ACTIVITY>
I need the lines from the one containing "Uncheck Activate tool window checkbox" through the last line of the entries retyped exactly, with no pictures among them.
++++
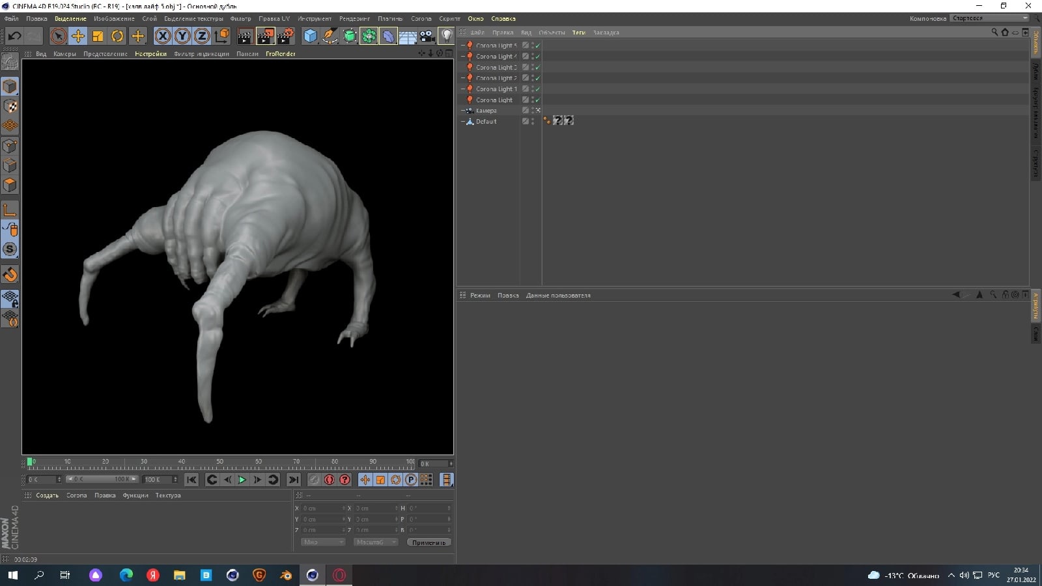
Task: Open the Рендеринг menu
Action: point(354,19)
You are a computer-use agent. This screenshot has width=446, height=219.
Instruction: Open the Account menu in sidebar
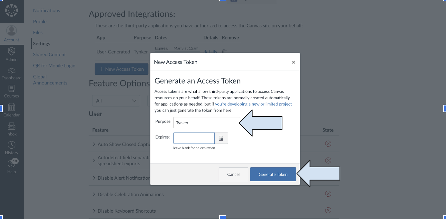pos(12,34)
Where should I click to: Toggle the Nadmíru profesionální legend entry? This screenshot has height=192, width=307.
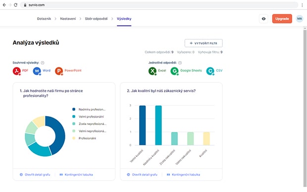[x=89, y=110]

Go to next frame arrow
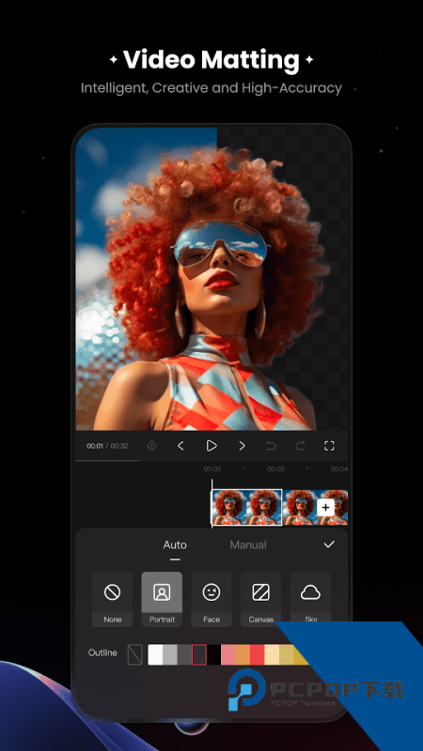point(242,446)
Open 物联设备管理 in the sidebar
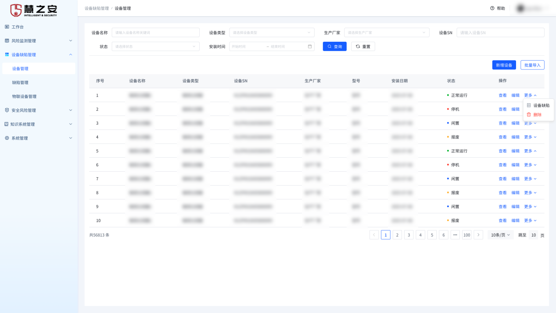Viewport: 556px width, 313px height. coord(24,97)
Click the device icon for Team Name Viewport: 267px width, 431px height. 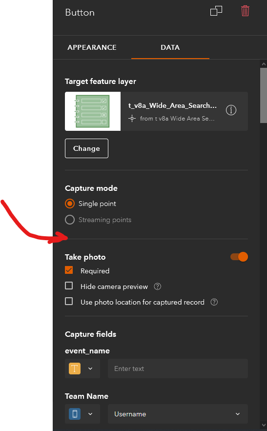75,414
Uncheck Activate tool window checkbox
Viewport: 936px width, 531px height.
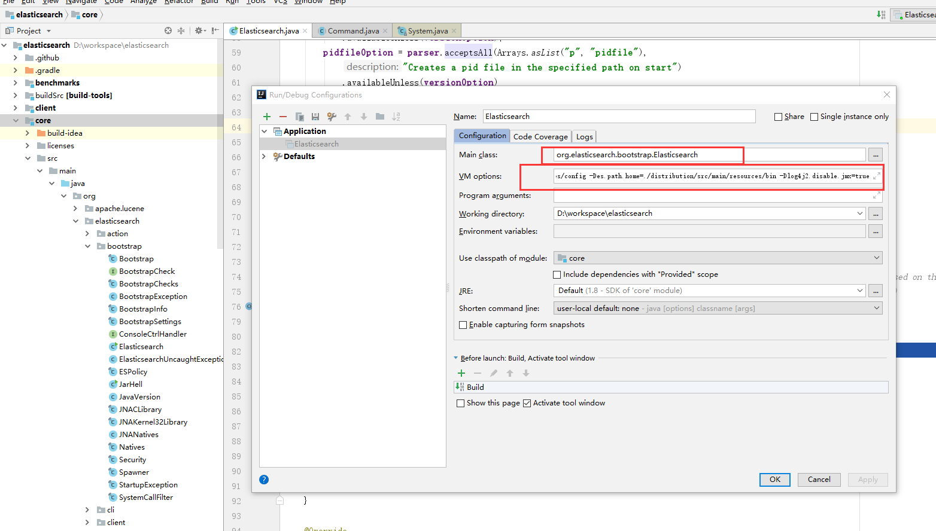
++++
ANSWER BOX>
Uncheck Activate tool window checkbox
Viewport: 936px width, 531px height.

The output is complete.